• [PASSAGE]
■ ■ ■ ■ ■

"Le Malade imaginaire" de Molière par Daniel Auteuil : une pièce pleine de santé !

À voir si : vous avez le cœur léger

au Théâtre de Paris
jusqu’au 19 mai 2019

© Julien Panié

© Julien Panié


“ Si bien donc, que de ce mois j'ai pris une, deux, trois, quatre, cinq, six, sept et huit médecines; et un, deux, trois, quatre, cinq, six, sept, huit, neuf, dix, onze et douze lavements; et l'autre mois il y avait douze médecines, et vingt lavements. Je ne m'étonne pas, si je ne me porte pas si bien ce mois-ci, que l'autre.”

Le Malade imaginaire, Molière


Porté par la tendresse émanant de sa troupe familiale, Daniel Auteuil, metteur en scène et interprète du Malade imaginaire de Molière, livre au Théâtre de Paris un spectacle en forme de joyeux remontant. Un régal !

■ ■ ■ ■ ■

• [EXTRAIT SOURCE]
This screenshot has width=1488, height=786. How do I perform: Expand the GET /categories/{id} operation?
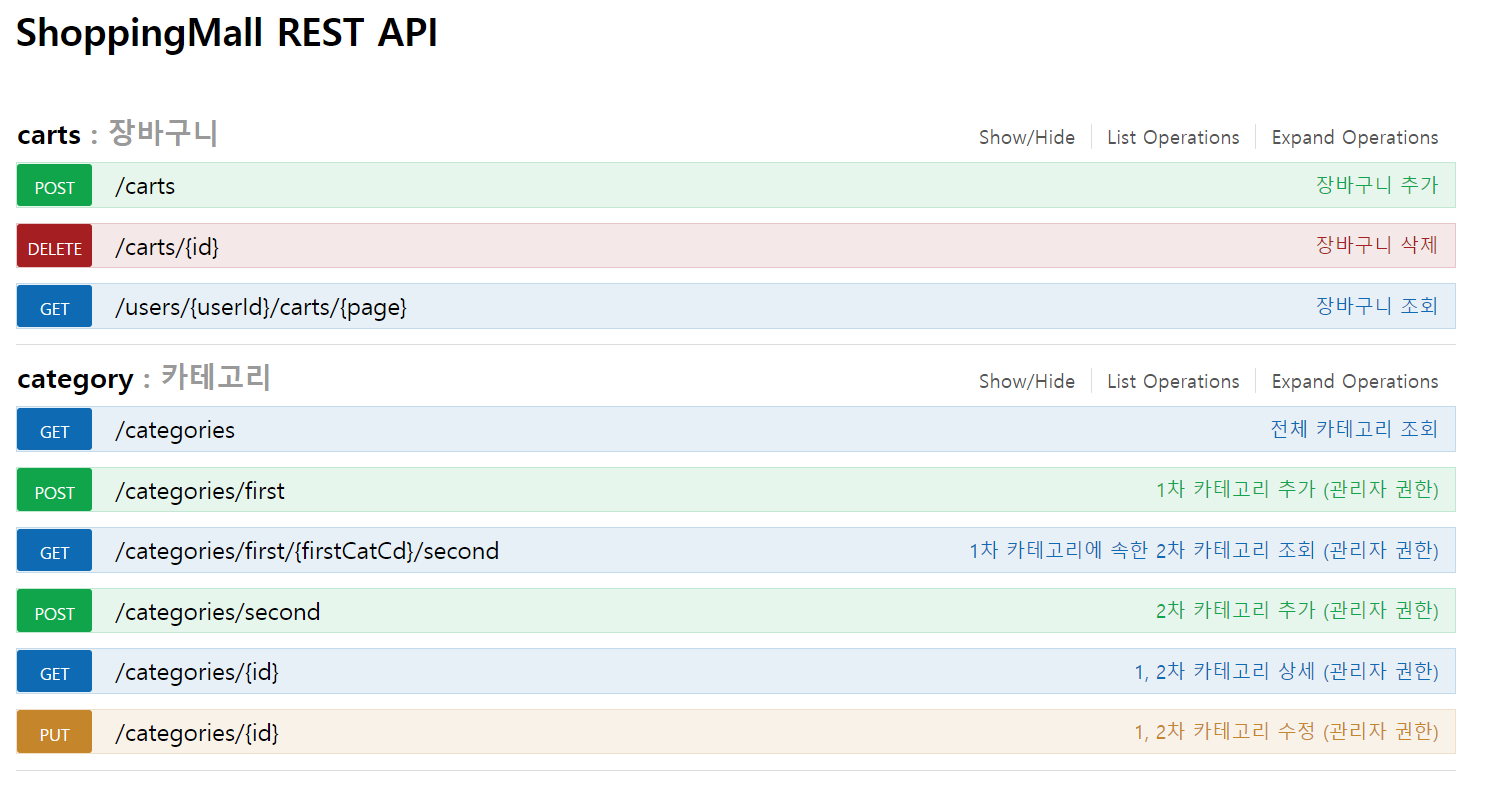pyautogui.click(x=400, y=671)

■ ■ ■ ■ ■

• [À FAIRE]
1) D'après le passage, jusqu'à quelle date la pièce est-elle jouée au Théâtre de Paris ?
2) Reprenez le passage de « Porté par la » jusqu'à « remontant. Un régal ! » inclus, s'il vous plaît, en remplaçant « tendresse » par « complicité ».

• [RÉSULTATS]
1) Jusqu'au 19 mai 2019.

2)
Porté par la complicité émanant de sa troupe familiale, Daniel Auteuil, metteur en scène et interprète du Malade imaginaire de Molière, livre au Théâtre de Paris un spectacle en forme de joyeux remontant. Un régal !